一方比較例3では、口金孔周りの汚れは解消されたものの、PEAの重量部が高すぎるため、PTTの優れた繊維形成性が阻害されてしまい、紡糸糸切れが多くなってしまった。
口金汚れ防止剤を下記の如く変更した以外は、実施例1と同様にして実施例6〜12の芯鞘複合繊維を得た。実施例6〜12の結果を表2に示す。
<実施例6〜12で用いた口金汚れ防止剤>
・実施例6:製造例3で製造したPEEA
・実施例7:ポリアミド6(東レ株式会社製、製品名アミランCM1001)
・実施例8:ポリエチレングリコール(三洋化成工業株式会社製、製品名PEG20000)

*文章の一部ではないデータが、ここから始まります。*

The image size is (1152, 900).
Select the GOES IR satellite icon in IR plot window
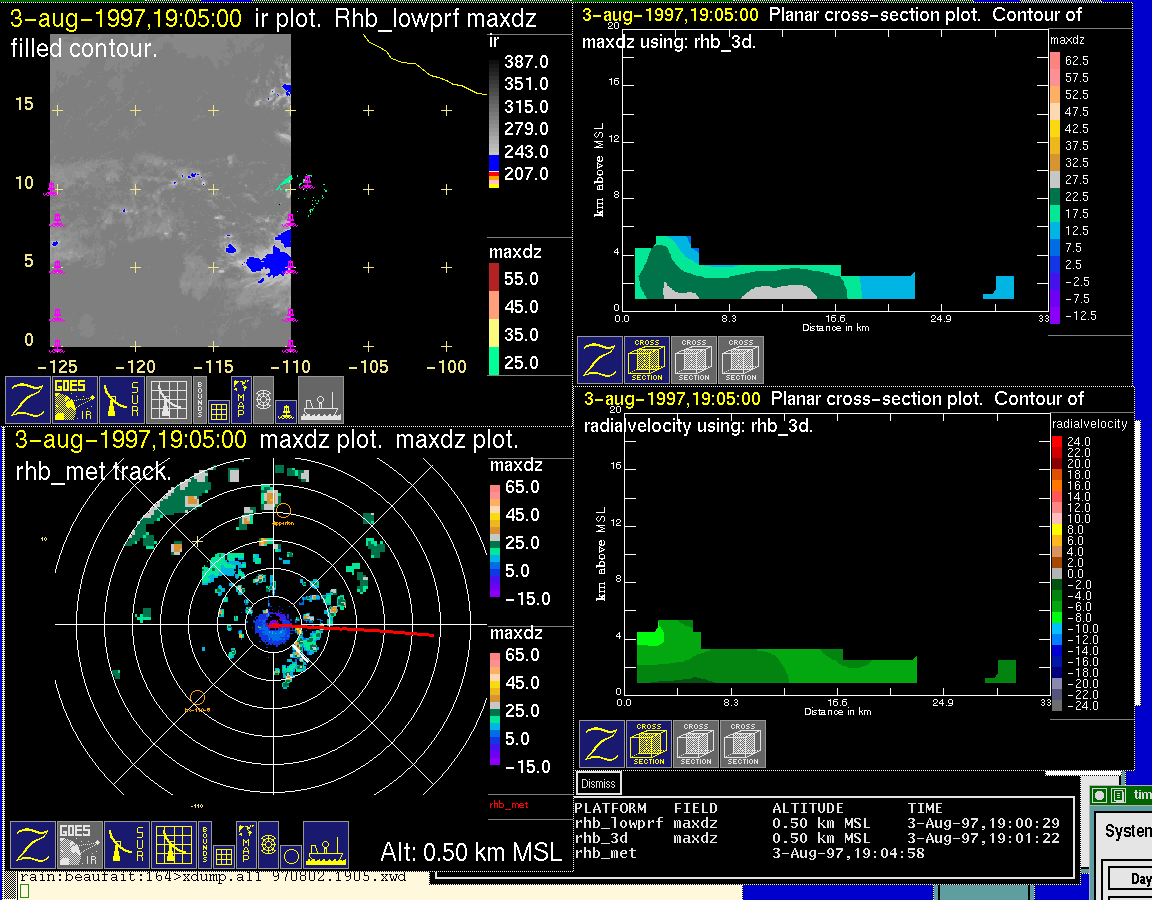(x=75, y=400)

・実施例9:エチレンテレフタレートとポリエチレングリコールの共重合体(以下PET/PEGと記載する。ポリエチレングリコールの数平均分子量4000、エチレンテレフタレートとPEGとの共重合比率(重量比)は90/10)
・実施例10:ドデシルベンゼンスルホン酸ナトリウム(以下DBSと記載する。和光純薬工業株式会社製、製品名ドデシルベンゼンスルホン酸ナトリウム)
・実施例11:ポリオキシメチレンオレイルエーテル(三洋化成工業株式会社製、製品名エマルミン40)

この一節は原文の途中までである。